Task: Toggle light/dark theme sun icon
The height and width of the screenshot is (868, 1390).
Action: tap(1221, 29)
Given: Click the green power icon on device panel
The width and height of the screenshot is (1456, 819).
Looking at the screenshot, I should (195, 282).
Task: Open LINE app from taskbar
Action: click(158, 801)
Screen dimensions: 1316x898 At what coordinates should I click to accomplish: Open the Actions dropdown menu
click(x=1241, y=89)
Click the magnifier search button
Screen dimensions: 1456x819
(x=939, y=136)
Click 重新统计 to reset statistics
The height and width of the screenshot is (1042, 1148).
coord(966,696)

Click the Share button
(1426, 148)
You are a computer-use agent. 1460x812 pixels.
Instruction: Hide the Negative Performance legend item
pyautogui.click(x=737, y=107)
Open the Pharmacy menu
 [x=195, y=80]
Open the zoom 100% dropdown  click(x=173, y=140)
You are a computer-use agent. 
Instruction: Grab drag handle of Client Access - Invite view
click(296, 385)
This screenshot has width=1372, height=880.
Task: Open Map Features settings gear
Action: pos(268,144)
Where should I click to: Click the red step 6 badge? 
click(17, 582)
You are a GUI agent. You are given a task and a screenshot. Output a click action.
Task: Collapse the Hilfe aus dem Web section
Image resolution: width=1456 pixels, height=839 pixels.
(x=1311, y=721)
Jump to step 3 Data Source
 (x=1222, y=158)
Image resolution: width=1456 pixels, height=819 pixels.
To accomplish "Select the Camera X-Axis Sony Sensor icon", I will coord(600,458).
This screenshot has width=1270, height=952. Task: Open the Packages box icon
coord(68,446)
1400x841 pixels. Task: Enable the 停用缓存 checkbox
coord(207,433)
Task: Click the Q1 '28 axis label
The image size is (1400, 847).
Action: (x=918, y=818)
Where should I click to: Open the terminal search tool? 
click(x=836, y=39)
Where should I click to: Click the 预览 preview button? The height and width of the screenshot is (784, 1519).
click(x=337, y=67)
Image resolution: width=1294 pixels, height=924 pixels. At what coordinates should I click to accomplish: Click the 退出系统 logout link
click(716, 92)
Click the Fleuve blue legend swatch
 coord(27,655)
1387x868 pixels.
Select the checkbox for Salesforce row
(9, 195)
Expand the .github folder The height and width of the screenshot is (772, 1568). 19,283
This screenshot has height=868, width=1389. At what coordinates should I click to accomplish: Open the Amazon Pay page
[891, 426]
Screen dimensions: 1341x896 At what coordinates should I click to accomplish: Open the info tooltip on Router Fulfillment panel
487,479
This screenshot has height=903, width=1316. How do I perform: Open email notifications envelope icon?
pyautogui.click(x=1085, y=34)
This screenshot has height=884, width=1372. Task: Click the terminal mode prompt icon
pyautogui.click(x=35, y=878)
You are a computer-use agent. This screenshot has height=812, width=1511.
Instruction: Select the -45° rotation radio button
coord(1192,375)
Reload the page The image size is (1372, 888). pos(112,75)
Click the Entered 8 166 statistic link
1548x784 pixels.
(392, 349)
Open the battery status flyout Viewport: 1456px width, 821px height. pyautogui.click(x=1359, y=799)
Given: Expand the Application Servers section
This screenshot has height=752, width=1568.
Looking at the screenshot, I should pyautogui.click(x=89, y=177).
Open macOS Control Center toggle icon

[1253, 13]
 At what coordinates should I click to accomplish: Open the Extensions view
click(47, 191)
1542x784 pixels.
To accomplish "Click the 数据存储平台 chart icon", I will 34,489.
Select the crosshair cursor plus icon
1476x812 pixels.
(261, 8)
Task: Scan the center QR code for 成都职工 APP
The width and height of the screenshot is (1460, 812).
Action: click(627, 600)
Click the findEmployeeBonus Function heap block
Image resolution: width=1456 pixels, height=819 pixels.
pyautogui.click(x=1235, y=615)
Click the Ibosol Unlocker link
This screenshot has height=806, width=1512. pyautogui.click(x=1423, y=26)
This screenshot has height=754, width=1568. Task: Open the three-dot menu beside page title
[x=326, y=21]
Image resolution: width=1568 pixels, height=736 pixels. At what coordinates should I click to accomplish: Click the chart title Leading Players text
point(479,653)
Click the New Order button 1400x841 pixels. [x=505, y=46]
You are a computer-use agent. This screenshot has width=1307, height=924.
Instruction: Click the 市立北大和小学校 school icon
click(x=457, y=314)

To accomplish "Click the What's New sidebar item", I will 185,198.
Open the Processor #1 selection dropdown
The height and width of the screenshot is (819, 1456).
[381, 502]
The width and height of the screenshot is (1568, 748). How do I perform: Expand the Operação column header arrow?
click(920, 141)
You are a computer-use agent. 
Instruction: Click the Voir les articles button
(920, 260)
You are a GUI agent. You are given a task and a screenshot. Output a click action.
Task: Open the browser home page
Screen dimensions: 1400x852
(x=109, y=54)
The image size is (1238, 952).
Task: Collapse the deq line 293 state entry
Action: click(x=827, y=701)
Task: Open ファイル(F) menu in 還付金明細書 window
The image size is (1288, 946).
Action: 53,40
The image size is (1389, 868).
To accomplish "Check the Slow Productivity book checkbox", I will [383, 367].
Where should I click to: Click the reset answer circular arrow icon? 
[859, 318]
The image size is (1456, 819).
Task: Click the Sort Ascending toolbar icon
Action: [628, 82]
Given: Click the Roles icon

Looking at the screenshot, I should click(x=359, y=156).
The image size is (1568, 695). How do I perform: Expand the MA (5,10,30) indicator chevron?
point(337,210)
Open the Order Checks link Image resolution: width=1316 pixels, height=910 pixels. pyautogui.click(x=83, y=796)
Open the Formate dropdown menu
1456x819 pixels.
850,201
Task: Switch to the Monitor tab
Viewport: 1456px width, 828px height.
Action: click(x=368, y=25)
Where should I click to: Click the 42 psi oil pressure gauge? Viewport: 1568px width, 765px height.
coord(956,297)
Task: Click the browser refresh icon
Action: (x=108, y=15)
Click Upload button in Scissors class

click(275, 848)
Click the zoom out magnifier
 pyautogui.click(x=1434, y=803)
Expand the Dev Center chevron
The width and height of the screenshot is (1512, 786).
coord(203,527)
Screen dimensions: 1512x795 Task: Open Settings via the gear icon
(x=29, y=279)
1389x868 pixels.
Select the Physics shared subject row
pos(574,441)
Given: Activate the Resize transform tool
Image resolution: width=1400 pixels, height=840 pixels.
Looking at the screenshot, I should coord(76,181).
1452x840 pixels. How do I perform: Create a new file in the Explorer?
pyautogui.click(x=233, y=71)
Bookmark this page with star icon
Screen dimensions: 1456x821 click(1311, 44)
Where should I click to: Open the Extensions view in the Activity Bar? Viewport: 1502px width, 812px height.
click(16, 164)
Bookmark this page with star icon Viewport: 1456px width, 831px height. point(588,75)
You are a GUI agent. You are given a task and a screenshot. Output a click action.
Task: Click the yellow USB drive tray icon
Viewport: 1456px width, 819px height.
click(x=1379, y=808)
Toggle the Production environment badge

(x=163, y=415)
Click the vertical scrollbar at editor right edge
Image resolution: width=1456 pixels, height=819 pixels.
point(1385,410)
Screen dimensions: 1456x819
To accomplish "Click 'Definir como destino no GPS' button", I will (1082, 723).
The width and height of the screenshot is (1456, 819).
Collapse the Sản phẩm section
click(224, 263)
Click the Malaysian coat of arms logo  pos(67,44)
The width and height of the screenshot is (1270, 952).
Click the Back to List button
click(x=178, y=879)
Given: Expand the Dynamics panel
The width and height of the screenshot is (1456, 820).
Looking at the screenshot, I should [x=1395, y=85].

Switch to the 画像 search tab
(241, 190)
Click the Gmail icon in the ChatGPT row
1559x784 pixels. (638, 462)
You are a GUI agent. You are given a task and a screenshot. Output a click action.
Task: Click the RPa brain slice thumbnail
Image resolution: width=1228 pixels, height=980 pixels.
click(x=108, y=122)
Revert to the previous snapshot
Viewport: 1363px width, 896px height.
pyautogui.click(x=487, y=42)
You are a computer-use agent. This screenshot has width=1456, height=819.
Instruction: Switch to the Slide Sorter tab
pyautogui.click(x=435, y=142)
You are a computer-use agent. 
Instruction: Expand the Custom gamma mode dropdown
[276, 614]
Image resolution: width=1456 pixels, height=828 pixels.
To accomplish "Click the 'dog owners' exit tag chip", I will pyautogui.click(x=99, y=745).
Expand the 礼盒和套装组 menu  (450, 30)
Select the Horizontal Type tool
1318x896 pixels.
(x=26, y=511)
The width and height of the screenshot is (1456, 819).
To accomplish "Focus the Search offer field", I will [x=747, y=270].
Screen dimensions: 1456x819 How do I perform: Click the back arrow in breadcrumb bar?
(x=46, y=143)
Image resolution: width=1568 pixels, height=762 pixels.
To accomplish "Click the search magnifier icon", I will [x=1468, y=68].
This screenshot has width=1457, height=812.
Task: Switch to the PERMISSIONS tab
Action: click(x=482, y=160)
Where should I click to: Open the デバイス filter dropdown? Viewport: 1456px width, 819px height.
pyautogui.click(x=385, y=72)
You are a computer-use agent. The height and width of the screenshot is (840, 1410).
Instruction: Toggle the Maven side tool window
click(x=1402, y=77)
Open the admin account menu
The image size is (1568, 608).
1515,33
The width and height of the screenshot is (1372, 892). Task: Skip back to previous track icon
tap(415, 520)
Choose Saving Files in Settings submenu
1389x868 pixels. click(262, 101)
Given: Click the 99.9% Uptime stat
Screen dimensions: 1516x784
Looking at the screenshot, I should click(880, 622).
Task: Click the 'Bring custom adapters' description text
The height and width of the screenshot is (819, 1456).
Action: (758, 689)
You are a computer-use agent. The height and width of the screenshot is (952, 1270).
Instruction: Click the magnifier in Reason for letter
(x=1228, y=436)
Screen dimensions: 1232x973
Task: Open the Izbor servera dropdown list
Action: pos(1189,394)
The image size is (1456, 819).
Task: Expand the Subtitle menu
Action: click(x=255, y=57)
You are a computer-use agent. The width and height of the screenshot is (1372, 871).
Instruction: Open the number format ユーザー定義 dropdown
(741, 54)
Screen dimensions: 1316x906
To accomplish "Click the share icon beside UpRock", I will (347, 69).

---

• **WHAT TO PRODUCE**
Write out the records above exactly, from the opening line to the line with "Given: Click the green", including both, with nothing added.

• **ANSWER TO THIS EXERCISE**
Task: Toggle light/dark theme sun icon
The height and width of the screenshot is (868, 1390).
Action: tap(1221, 29)
Given: Click the green power icon on device panel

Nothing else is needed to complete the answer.